--- DATASET RECORDS Enclosed Below ---

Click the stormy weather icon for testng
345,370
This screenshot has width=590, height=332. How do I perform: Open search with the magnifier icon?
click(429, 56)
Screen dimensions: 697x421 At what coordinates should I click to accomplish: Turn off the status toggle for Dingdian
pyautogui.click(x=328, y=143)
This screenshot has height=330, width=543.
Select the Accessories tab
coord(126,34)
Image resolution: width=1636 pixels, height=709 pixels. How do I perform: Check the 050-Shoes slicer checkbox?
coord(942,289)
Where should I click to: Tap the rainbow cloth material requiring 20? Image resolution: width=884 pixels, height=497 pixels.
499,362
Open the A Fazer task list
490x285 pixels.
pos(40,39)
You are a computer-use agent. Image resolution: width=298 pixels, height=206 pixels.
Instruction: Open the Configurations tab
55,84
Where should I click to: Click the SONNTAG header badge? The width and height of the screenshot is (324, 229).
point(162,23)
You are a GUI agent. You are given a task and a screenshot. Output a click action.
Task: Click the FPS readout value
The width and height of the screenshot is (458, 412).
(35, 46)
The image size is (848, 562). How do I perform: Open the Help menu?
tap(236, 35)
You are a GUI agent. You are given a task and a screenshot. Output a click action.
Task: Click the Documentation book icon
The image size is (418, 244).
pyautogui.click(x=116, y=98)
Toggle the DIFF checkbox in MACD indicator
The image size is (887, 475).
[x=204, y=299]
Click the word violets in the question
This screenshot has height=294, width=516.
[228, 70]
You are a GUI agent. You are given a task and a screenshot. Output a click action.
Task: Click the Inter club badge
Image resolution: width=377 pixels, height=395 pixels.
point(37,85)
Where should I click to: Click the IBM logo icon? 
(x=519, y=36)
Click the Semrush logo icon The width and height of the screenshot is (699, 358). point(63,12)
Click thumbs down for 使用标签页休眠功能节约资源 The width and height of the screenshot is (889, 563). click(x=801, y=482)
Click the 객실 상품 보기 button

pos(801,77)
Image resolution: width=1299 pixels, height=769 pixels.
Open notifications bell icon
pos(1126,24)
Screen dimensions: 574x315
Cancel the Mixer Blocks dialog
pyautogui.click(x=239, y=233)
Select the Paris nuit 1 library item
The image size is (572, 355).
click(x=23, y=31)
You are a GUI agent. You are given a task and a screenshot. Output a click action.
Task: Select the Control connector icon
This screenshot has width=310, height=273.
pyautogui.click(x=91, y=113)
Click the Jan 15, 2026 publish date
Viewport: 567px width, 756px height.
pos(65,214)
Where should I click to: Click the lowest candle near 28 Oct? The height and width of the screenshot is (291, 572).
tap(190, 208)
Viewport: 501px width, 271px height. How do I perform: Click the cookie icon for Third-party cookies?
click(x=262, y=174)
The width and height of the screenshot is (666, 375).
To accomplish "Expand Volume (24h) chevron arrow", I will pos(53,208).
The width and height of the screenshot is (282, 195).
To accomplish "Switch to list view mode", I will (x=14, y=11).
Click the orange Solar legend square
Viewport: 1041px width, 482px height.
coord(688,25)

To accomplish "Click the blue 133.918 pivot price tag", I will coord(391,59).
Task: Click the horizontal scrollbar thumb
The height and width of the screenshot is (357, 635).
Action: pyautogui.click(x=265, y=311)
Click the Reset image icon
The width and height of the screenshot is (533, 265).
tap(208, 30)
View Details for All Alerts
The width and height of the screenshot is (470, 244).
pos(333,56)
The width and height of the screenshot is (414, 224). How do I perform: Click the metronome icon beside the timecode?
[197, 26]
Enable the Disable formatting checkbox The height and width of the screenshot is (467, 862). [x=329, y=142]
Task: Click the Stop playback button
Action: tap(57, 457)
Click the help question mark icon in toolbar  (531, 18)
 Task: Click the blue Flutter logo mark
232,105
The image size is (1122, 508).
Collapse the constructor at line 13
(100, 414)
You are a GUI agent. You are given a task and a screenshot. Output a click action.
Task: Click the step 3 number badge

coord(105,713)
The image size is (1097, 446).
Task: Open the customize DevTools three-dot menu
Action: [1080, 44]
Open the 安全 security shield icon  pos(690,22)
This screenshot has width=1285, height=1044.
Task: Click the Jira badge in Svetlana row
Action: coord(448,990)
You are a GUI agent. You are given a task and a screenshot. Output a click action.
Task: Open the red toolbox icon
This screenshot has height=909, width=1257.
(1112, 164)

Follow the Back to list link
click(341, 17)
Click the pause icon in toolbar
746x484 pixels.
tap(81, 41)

--- End of Enclosed DATASET RECORDS ---

WHAT IS REQUIRED »
Copy the entries above exactly, leaving none out.

RESULT FOR THIS EXERCISE »
Click the stormy weather icon for testng
345,370
This screenshot has width=590, height=332. How do I perform: Open search with the magnifier icon?
click(429, 56)
Screen dimensions: 697x421 At what coordinates should I click to accomplish: Turn off the status toggle for Dingdian
pyautogui.click(x=328, y=143)
This screenshot has height=330, width=543.
Select the Accessories tab
coord(126,34)
Image resolution: width=1636 pixels, height=709 pixels. How do I perform: Check the 050-Shoes slicer checkbox?
coord(942,289)
Where should I click to: Tap the rainbow cloth material requiring 20? Image resolution: width=884 pixels, height=497 pixels.
499,362
Open the A Fazer task list
490x285 pixels.
pos(40,39)
You are a computer-use agent. Image resolution: width=298 pixels, height=206 pixels.
Instruction: Open the Configurations tab
55,84
Where should I click to: Click the SONNTAG header badge? The width and height of the screenshot is (324, 229).
point(162,23)
You are a GUI agent. You are given a task and a screenshot. Output a click action.
Task: Click the FPS readout value
The width and height of the screenshot is (458, 412).
(35, 46)
The image size is (848, 562). How do I perform: Open the Help menu?
tap(236, 35)
You are a GUI agent. You are given a task and a screenshot. Output a click action.
Task: Click the Documentation book icon
The image size is (418, 244).
pyautogui.click(x=116, y=98)
Toggle the DIFF checkbox in MACD indicator
The image size is (887, 475).
[x=204, y=299]
Click the word violets in the question
This screenshot has height=294, width=516.
[228, 70]
You are a GUI agent. You are given a task and a screenshot. Output a click action.
Task: Click the Inter club badge
Image resolution: width=377 pixels, height=395 pixels.
point(37,85)
Where should I click to: Click the IBM logo icon? 
(x=519, y=36)
Click the Semrush logo icon The width and height of the screenshot is (699, 358). point(63,12)
Click thumbs down for 使用标签页休眠功能节约资源 The width and height of the screenshot is (889, 563). click(x=801, y=482)
Click the 객실 상품 보기 button

pos(801,77)
Image resolution: width=1299 pixels, height=769 pixels.
Open notifications bell icon
pos(1126,24)
Screen dimensions: 574x315
Cancel the Mixer Blocks dialog
pyautogui.click(x=239, y=233)
Select the Paris nuit 1 library item
The image size is (572, 355).
click(x=23, y=31)
You are a GUI agent. You are given a task and a screenshot. Output a click action.
Task: Select the Control connector icon
This screenshot has width=310, height=273.
pyautogui.click(x=91, y=113)
Click the Jan 15, 2026 publish date
Viewport: 567px width, 756px height.
pos(65,214)
Where should I click to: Click the lowest candle near 28 Oct? The height and width of the screenshot is (291, 572).
tap(190, 208)
Viewport: 501px width, 271px height. How do I perform: Click the cookie icon for Third-party cookies?
click(x=262, y=174)
The width and height of the screenshot is (666, 375).
To accomplish "Expand Volume (24h) chevron arrow", I will pos(53,208).
The width and height of the screenshot is (282, 195).
To accomplish "Switch to list view mode", I will (x=14, y=11).
Click the orange Solar legend square
Viewport: 1041px width, 482px height.
coord(688,25)

To accomplish "Click the blue 133.918 pivot price tag", I will coord(391,59).
Task: Click the horizontal scrollbar thumb
The height and width of the screenshot is (357, 635).
Action: pyautogui.click(x=265, y=311)
Click the Reset image icon
The width and height of the screenshot is (533, 265).
tap(208, 30)
View Details for All Alerts
The width and height of the screenshot is (470, 244).
pos(333,56)
The width and height of the screenshot is (414, 224). How do I perform: Click the metronome icon beside the timecode?
[197, 26]
Enable the Disable formatting checkbox The height and width of the screenshot is (467, 862). [x=329, y=142]
Task: Click the Stop playback button
Action: tap(57, 457)
Click the help question mark icon in toolbar  (531, 18)
 Task: Click the blue Flutter logo mark
232,105
The image size is (1122, 508).
Collapse the constructor at line 13
(100, 414)
You are a GUI agent. You are given a task and a screenshot. Output a click action.
Task: Click the step 3 number badge

coord(105,713)
The image size is (1097, 446).
Task: Open the customize DevTools three-dot menu
Action: [1080, 44]
Open the 安全 security shield icon  pos(690,22)
This screenshot has width=1285, height=1044.
Task: Click the Jira badge in Svetlana row
Action: coord(448,990)
You are a GUI agent. You are given a task and a screenshot. Output a click action.
Task: Open the red toolbox icon
This screenshot has height=909, width=1257.
(1112, 164)

Follow the Back to list link
click(341, 17)
Click the pause icon in toolbar
746x484 pixels.
tap(81, 41)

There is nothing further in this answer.